Di S. Giorgio di Perlena di Fara Vic.
Missionario con il "Vangelo vissuto" della laboriosità e della semplicità
Di anni 76. Numero di Professione 93
Sepolto a Parma

   La notte del 30.I.1972 moriva all'Ospedale di Parma, in seguito ad emorragia da ulcera il Confratello Coadiutore Antonio Miotti. Era nato a S. Giorgio di Perlena di Fara Vic. (Prov. Vicenza, Dioc. Padova) il 18.VI.1895. Entrato a Parma tra i Saveriani a 30 anni, il 10.XI.1925, emetteva la Professione Religiosa nelle mani dello stesso Fondatore l'8.V.1927.

     Dal clima familiare e della sua infanzia aveva imparato la laboriosità e la tenacia nelle cose più semplici e più ordinarie della vita. Da missionario continuò una vita semplice e lineare. All'esterno nulla di straordinario, di appariscente; all'interno una ricchezza insospettata. L'impegno che egli metteva in ogni cosa era il risultato di uno sforzo costante di vincere se stesso e di una volontà decisa a vivere fino in fondo la sua consacrazione al Signore.

    Gli incarichi che gli furono affidati a Parma, a Poggio S. Marcello, Roma, Capriglio, Cremona, Desio e di nuovo a Parma erano quasi sempre pesanti. Soprattutto lo fu quello ricoperto negli ultimi anni come portinaio della Casa Madre. Riempiva i tempi vuoti con la preghiera e con il lavoro.

    Una immagine familiare di lui è costituita dal ricordarlo impegnato a coltivare i fiori nelle piccole aiuole davanti all'Istituto, o intento a leggere quei libri che egli chiamava "il vangelo vissuto", cioè le vite dei Santi.

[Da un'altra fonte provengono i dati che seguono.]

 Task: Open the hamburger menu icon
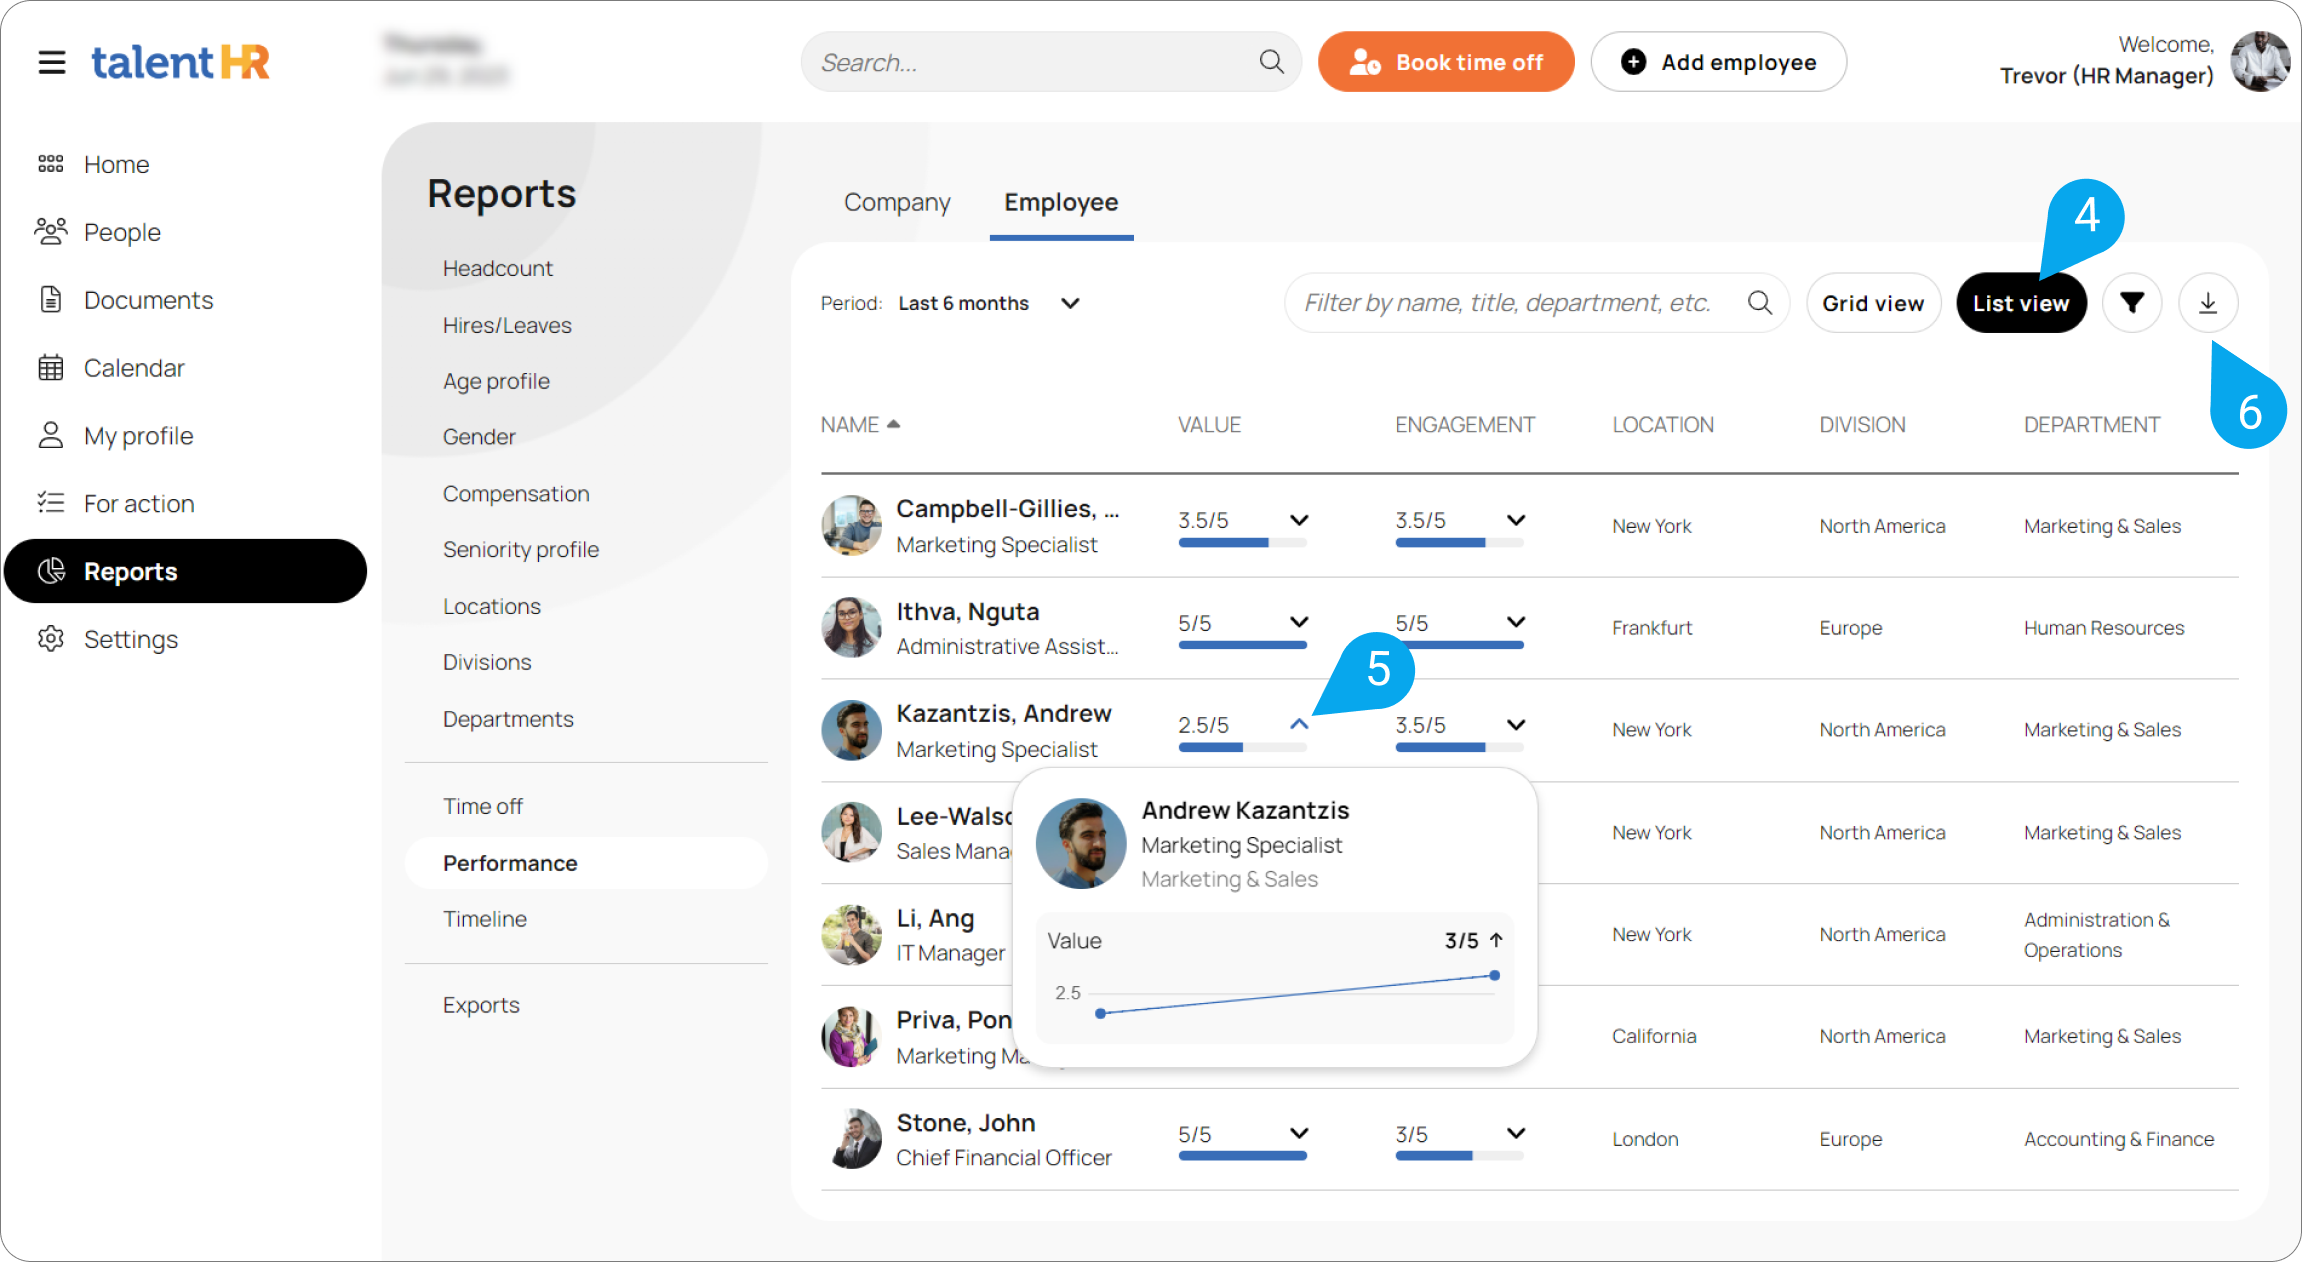(x=52, y=63)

    Tra le sue carte furono trovati due quaderni di pensieri e propositi che vanno dal 1940 al 1971. Leggere queste pagine è come ammirare i fiori che egli coltivava con tanto amore e pazienza:

    "...Devo considerarmi come vittima volontaria per la conversione degli infedeli: porterò dunque con pazienza le croci che il Signore mi manda e particolarmente i malesseri fisici" (26.VI.1941). "Amerò come madre la Congregazione che si prende cura del mio bene spirituale e materiale: l'amerò con le sue buone qualità e con i suoi difetti, non permettendomi alcuna critica. Amerò i membri che la compongono come fratelli rendendo loro quei servizi che mi sarà possibile" (23.VI.1942). "Io vivo in Dio, perché Egli nella sua immensità mi circonda e mi compenetra. Io dunque devo rivolgermi a Lui con la confidenza di un figlio verso il più amoroso dei Padri" (7.V.1957). "Il Regno di Dio ha bisogno di anime che si sacrifichino per la sua dilatazione. Io mi sacrificherò facendo quotidianamente il mio dovere per amore di Dio" (21.X.62). "La spiritualità moderna a differenza dell'antica, che consigliava la fuga dal mondo consiglia di inserirsi nelle cose del mondo per santificarle e portare ad offrire a Dio per Cristo tutto il creato. Però bisogna pensare che siamo pellegrini e per di più feriti dal peccato originale e da quelli attuali ed essere vigilanti, per non andare agli eccessi opposti, perché la nostra patria è il Cielo, verso cui siamo incamminati" (ultime sue righe scritte).